:: GIVEN DATA ::
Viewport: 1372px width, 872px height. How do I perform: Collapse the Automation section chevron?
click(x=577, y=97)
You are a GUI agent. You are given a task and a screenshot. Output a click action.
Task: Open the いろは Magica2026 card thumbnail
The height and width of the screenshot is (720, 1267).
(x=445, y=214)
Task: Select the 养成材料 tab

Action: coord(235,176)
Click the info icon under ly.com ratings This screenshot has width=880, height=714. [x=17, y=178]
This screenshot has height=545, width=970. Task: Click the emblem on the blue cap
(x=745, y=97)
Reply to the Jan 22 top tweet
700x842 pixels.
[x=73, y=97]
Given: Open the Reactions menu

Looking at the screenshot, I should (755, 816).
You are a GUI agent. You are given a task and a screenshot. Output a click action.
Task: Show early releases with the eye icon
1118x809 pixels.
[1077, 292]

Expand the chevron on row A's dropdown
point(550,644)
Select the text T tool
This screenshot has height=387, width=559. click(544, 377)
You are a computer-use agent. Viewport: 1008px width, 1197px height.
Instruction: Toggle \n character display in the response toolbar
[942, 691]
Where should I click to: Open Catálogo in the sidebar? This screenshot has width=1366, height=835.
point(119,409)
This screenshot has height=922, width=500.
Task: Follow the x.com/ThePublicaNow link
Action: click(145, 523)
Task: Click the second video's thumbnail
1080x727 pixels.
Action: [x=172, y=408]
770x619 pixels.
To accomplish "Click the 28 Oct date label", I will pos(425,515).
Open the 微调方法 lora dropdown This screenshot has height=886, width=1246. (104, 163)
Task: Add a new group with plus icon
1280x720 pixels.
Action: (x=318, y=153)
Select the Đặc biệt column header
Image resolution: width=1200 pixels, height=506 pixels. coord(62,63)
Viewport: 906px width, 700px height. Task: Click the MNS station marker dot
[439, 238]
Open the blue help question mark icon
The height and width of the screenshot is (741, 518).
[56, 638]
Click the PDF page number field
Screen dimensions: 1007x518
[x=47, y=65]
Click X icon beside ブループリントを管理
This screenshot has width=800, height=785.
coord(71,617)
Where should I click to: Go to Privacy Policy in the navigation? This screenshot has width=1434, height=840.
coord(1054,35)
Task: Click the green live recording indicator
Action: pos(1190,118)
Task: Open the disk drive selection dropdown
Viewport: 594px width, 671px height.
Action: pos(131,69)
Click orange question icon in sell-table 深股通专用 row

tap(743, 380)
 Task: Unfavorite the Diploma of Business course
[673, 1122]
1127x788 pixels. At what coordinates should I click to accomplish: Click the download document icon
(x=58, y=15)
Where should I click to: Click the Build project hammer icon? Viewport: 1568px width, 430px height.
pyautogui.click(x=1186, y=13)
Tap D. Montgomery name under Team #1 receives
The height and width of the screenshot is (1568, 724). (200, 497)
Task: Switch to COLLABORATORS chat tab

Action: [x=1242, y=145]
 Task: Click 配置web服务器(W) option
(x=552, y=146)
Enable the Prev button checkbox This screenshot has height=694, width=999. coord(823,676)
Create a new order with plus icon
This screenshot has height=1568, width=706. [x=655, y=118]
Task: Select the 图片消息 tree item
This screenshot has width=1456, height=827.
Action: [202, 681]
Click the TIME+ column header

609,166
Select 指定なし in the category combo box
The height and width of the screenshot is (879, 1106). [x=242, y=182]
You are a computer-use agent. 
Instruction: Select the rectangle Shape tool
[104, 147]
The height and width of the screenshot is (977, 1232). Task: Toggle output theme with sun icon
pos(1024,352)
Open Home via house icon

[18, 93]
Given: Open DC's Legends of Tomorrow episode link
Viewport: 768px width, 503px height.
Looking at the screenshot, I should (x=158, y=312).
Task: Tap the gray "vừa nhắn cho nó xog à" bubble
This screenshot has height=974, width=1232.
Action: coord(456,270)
:::
* **DIRECTIONS**
Give back, word for word, only the lines above from the line holding "Viewport: 594px width, 671px height." to the line holding "Task: Tap the", both included.

* **OUTPUT FOR THIS TASK**
Viewport: 594px width, 671px height.
Action: pos(131,69)
Click orange question icon in sell-table 深股通专用 row

tap(743, 380)
 Task: Unfavorite the Diploma of Business course
[673, 1122]
1127x788 pixels. At what coordinates should I click to accomplish: Click the download document icon
(x=58, y=15)
Where should I click to: Click the Build project hammer icon? Viewport: 1568px width, 430px height.
pyautogui.click(x=1186, y=13)
Tap D. Montgomery name under Team #1 receives
The height and width of the screenshot is (1568, 724). (200, 497)
Task: Switch to COLLABORATORS chat tab

Action: [x=1242, y=145]
 Task: Click 配置web服务器(W) option
(x=552, y=146)
Enable the Prev button checkbox This screenshot has height=694, width=999. coord(823,676)
Create a new order with plus icon
This screenshot has height=1568, width=706. [x=655, y=118]
Task: Select the 图片消息 tree item
This screenshot has width=1456, height=827.
Action: [202, 681]
Click the TIME+ column header

609,166
Select 指定なし in the category combo box
The height and width of the screenshot is (879, 1106). [x=242, y=182]
You are a computer-use agent. 
Instruction: Select the rectangle Shape tool
[104, 147]
The height and width of the screenshot is (977, 1232). Task: Toggle output theme with sun icon
pos(1024,352)
Open Home via house icon

[18, 93]
Given: Open DC's Legends of Tomorrow episode link
Viewport: 768px width, 503px height.
Looking at the screenshot, I should (x=158, y=312).
Task: Tap the gray "vừa nhắn cho nó xog à" bubble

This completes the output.